Федьков, обеспокоенный, вероятно, тем же, спросил:
— Куда к ночи доедем?
— Тилько б не до княгини… — усмехнулся в усы Опанасенко.
— А что за княгиня? — спросил Гурьев.
Федьков промолчал, а Опанасенко,
— Да гостювали у одной.
— Ого! Вы и с аристократами знакомство имели?
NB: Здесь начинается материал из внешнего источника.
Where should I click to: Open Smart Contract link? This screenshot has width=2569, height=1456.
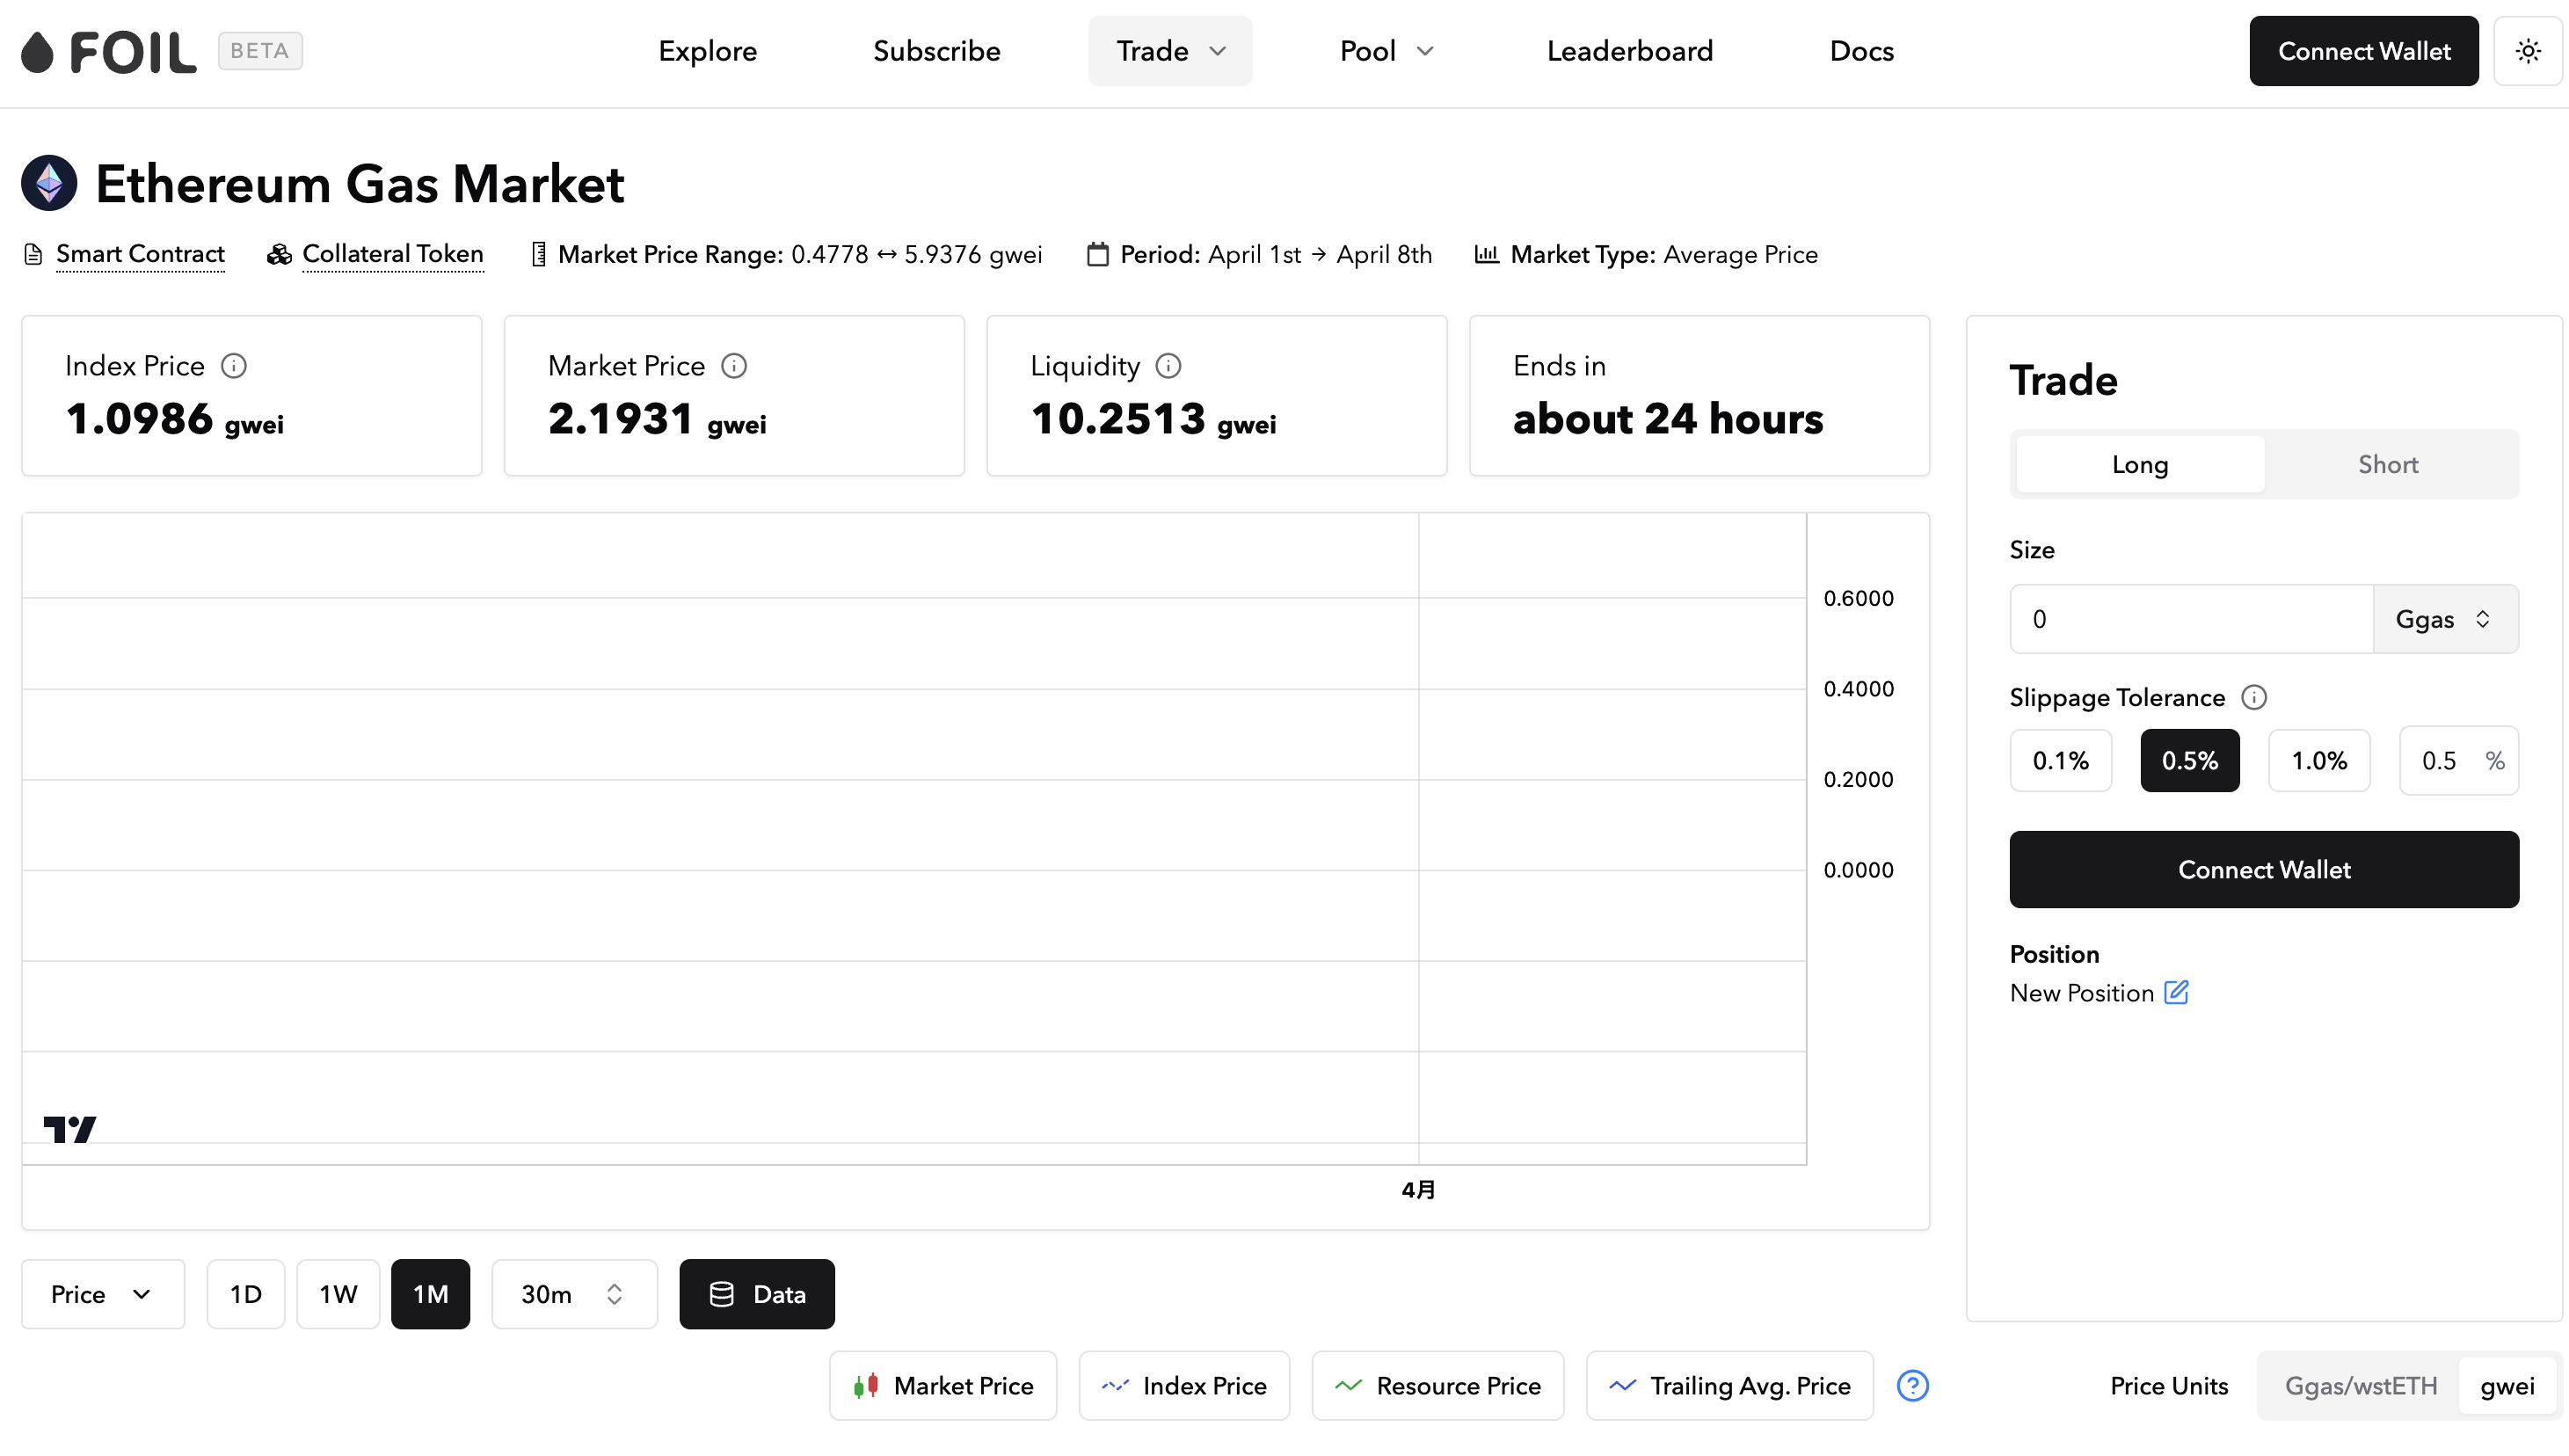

— Да ну, чего там… — недовольно протянул Федьков и с преувеличенным вниманием стал посматривать вокруг. Но Опанасенко, продолжая с хитрецой улыбаться, пояснил:
— Знакомы, а як же.
— Ну и как вас княгиня принимала?
— Як положено и даже бильш того…
Федьков метнул на Опанасенко свирепый взгляд, но тот невозмутимо продолжал:
— Едем от так соби вечером. Я пытаю товарища Хведькова: «Где ночевать будем? Кони пристали». Он отвечае: «Не бачу по пути дома подходящего. Проедем ещё трохи». Потом увидал чуток в сторонци дом. Панский. Каже: «Вертай туда!» Я завернул. Подъезжаем до ворот, бежит навстречу холуй якийсь, кланяется — аж чуть не переломится. Лопочет чого-то — не разберешь. Хведьков ему команду дае: «Витчиняй ворота, примай гостей». А я спрашиваю: «А нема ли у вас овса, чи кукурузы на худой конец?» Он ничего не отвечав, только кланяется и кланяется. Тогда Хведьков сам ворота витчинил: «Въезжай, распрягай коней». Я ему кажу: «Обожди, надо ж с хозяевами знакомство поиметь, добыть корму, ну и прочее». Примотал я коней вожжой до ворот, бо кони уж оголодали, а тут рядом клумба и квитки на ней таки гарны — и розы и ещё чтось-то, а кони до их тянутся, гляди — пожрут те квитки.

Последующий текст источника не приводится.